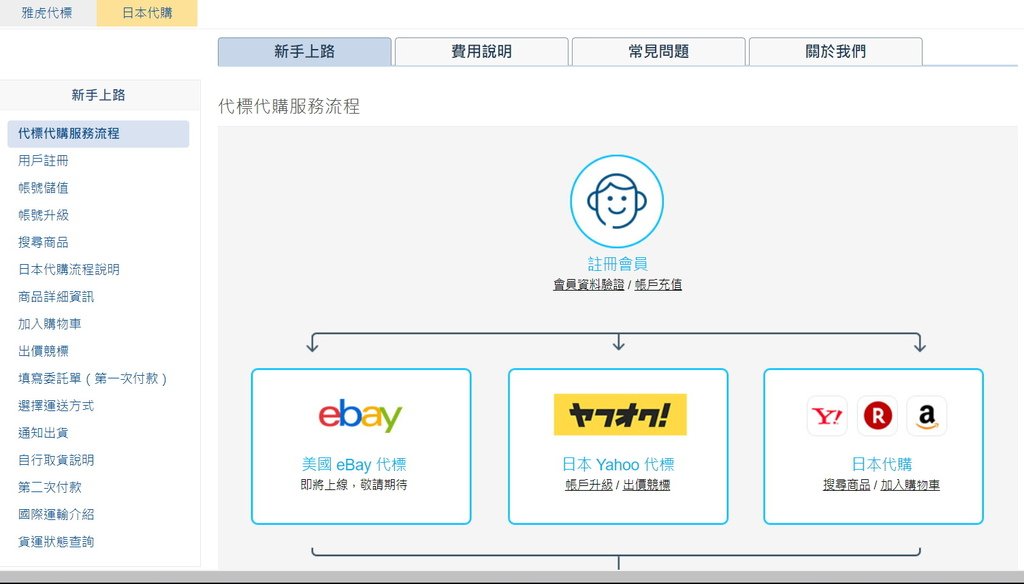Open the 會員資料驗證 link
Viewport: 1024px width, 584px height.
pos(588,284)
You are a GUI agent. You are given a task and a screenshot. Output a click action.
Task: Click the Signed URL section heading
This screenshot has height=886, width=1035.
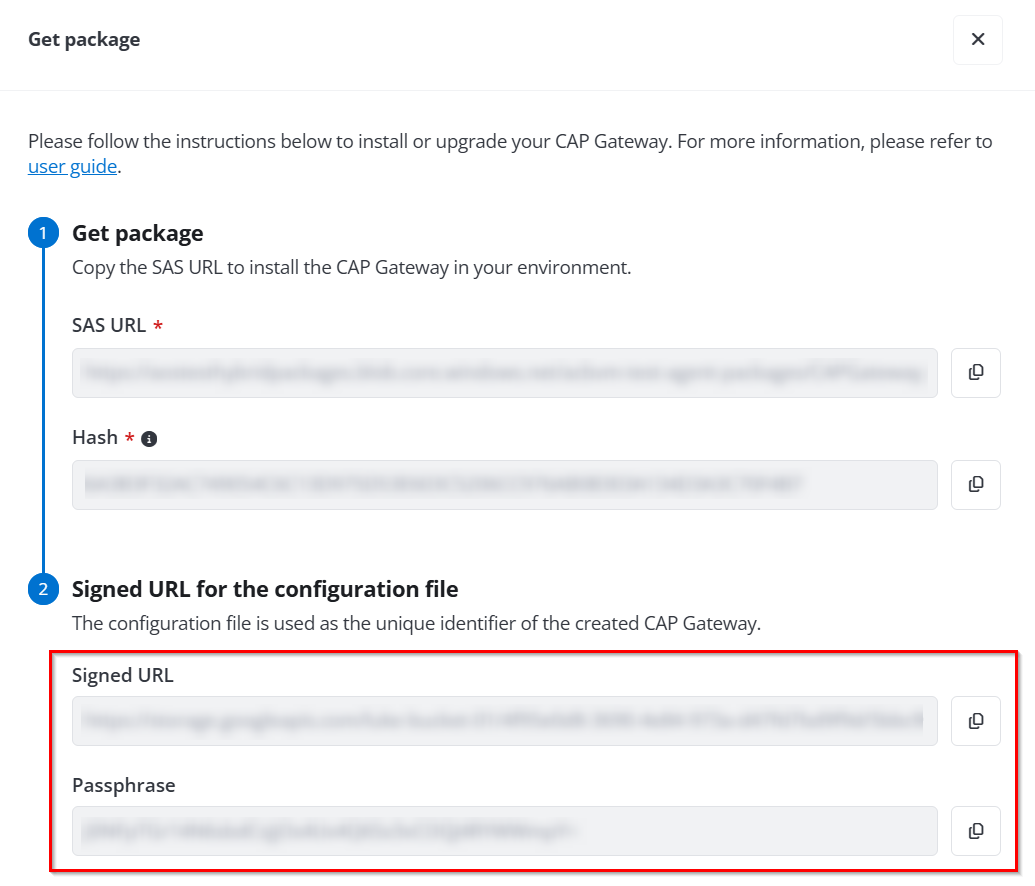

=== Activity ===
Copy exactly what appears from the line holding "You are a GUI" to the end of the material, keeping both end lines. Pictures are not part of the copy.

=== Expected output ===
You are a GUI agent. You are given a task and a screenshot. Output a click action.
Task: Click the Signed URL section heading
This screenshot has height=886, width=1035.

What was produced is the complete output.